Tensor Parallelism Viz

A diagram of one forward pass through a weight matrix that has been split column-wise across multiple GPUs, paired with a latency-comparison bar that plots compute vs all-reduce time for every configured GPU count. The input vector X feeds every shard at once; each GPU multiplies X by its column slice in parallel; an all-reduce sums the partial results; the final output vector Y appears on the right. With one GPU the all-reduce phase is skipped.

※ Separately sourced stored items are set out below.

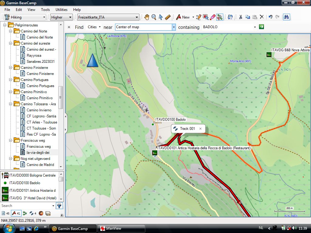Toggle the waypoints filter showing 41

(x=16, y=213)
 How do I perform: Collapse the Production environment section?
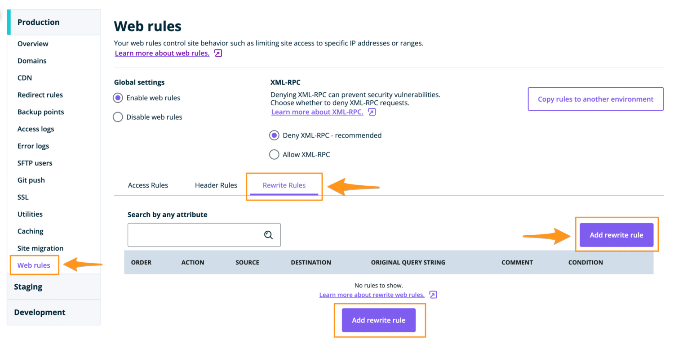38,22
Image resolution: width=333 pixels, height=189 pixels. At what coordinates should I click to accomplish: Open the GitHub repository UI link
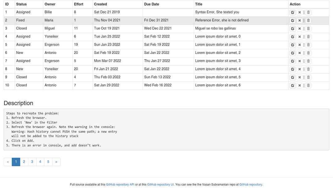[x=160, y=185]
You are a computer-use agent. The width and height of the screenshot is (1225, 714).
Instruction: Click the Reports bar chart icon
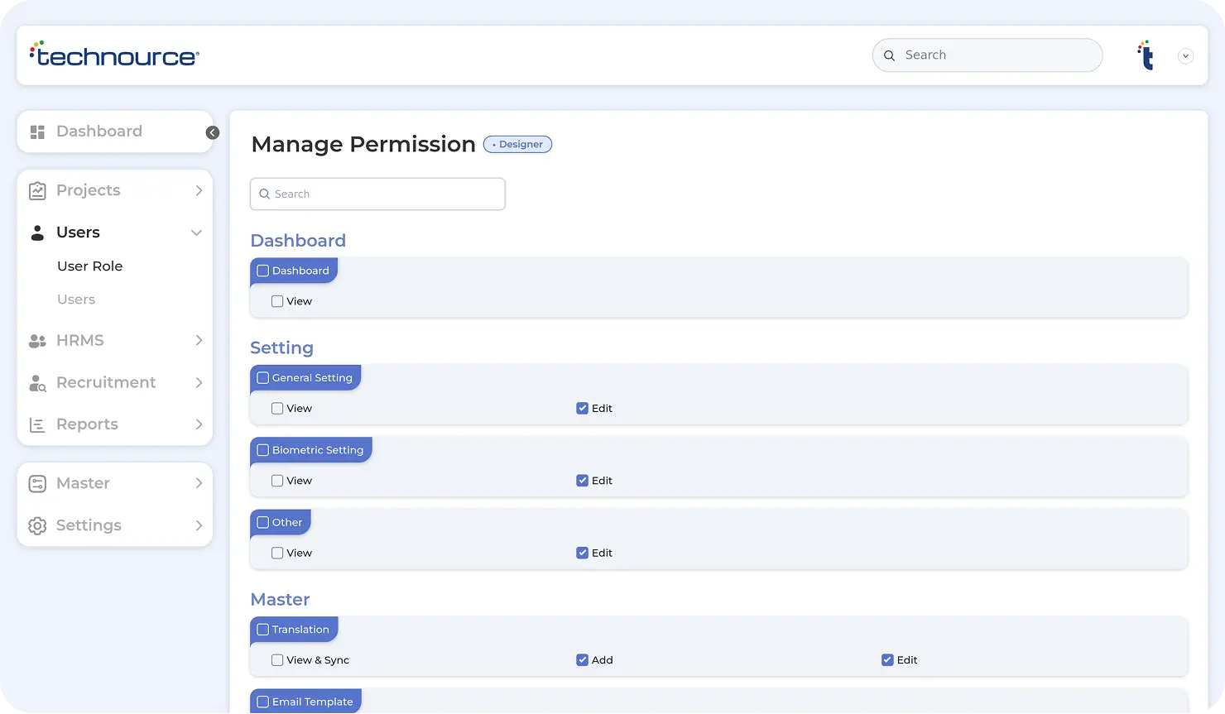click(37, 425)
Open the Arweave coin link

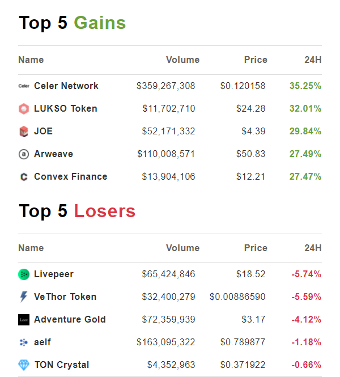(x=53, y=154)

Tensor parallelism. Full 8 by 8 weight matrix on a single GPU.Idle. Ready to compute.
Tensor parallelism1 GPU · 8×8 W · 100ms
GPUs

Latency comparison

1 GPU
100ms
2 GPUs
55ms
4 GPUs
30ms
computeall-reduce
Customize
Shape
1
Playback
Layout

Installation

npx shadcn@latest add https://craftbits.dev/r/tensor-parallelism-viz.json

Usage

import { TensorParallelismViz } from "@craft-bits/viz/tensor-parallelism-viz";
 
<TensorParallelismViz />

Start on four GPUs and run the forward pass automatically:

<TensorParallelismViz defaultGpus={4} defaultPlaying />

Drive the visual from outside (controlled phase + active GPU):

<TensorParallelismViz
  gpus={4}
  phase="compute"
  activeGpu={2}
/>

Provide a custom latency table (e.g. for an 8-GPU configuration):

<TensorParallelismViz
  gpuOptions={[1, 2, 4, 8]}
  timings={{
    1: { compute: 200, comm: 0, total: 200 },
    2: { compute: 100, comm: 8, total: 108 },
    4: { compute: 50, comm: 10, total: 60 },
    8: { compute: 25, comm: 12, total: 37 },
  }}
  defaultGpus={8}
/>

Understanding the component

  1. Diagram layout. The SVG places the input vector X on the left, the sharded weight matrix W in the centre, an all-reduce node next to it, and the output vector Y on the right. Shards are offset horizontally by four pixels each so they read as separate physical devices.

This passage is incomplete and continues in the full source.